A WebVTT text position cue setting.
A WebVTT size cue setting.
A WebVTT alignment cue setting.
pycaption
does not support:
A WebVTT vertical text cue setting.
A WebVTT region cue setting.
Refer to the official WebVTT specification for details about the cue settings.
SCC Reader :: spec¶
Scenarist Closed Caption format. Assumes Channel 1 input.
Supported Styling: - italics
By default, the SCC Reader does not simulate roll-up captions. To enable roll-ups:
pycaps = SCCReader().read(scc_content, simulate_roll_up=True)
Also, assumes input language is english. To change:
pycaps = SCCReader().read(scc_content, lang='fr')

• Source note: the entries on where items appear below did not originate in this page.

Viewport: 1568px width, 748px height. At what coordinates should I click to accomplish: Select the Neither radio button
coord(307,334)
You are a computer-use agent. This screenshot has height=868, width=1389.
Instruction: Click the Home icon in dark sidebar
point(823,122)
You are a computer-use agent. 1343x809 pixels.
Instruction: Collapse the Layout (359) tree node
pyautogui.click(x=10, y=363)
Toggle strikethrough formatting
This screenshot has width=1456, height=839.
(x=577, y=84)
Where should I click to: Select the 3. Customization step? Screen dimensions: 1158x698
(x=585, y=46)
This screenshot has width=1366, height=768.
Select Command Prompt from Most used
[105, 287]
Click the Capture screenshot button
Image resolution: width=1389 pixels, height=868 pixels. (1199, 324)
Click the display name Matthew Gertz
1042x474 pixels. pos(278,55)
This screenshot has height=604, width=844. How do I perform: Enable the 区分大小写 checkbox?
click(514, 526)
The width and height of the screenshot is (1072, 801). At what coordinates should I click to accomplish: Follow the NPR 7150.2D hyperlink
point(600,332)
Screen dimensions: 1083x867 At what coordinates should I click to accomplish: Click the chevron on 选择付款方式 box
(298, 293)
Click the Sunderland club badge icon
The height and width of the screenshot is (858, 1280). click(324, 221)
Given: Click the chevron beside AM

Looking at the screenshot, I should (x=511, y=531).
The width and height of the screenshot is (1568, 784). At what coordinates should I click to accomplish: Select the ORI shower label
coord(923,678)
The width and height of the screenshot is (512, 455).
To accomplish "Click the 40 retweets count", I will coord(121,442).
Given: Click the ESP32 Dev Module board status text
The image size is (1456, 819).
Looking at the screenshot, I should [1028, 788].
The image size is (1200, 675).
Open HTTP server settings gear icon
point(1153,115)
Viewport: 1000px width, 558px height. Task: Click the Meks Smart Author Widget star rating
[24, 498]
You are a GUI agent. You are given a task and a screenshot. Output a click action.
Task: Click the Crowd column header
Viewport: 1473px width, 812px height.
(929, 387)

Now has the option of specifying an offset (measured in seconds) for the timestamp. For example, if the SCC file is 45 seconds ahead of the video:
pycaps = SCCReader().read(scc_content, offset=45)
The SCC Reader handles both dropframe and non-dropframe captions, and will auto-detect which format the captions are in.
For debugging purposes, the SCC captions can be translated into a human readable form as following:
translated_scc = translate_scc(scc_content, brackets="[]")
Square brackets are used by default, but they can be replaced with other brackets or None.
Transcript Writer¶
Text stripped of styling, arranged in sentences.
Supported Styling: - None
The transcript writer uses natural sentence boundary detection algorithms to create the transcript.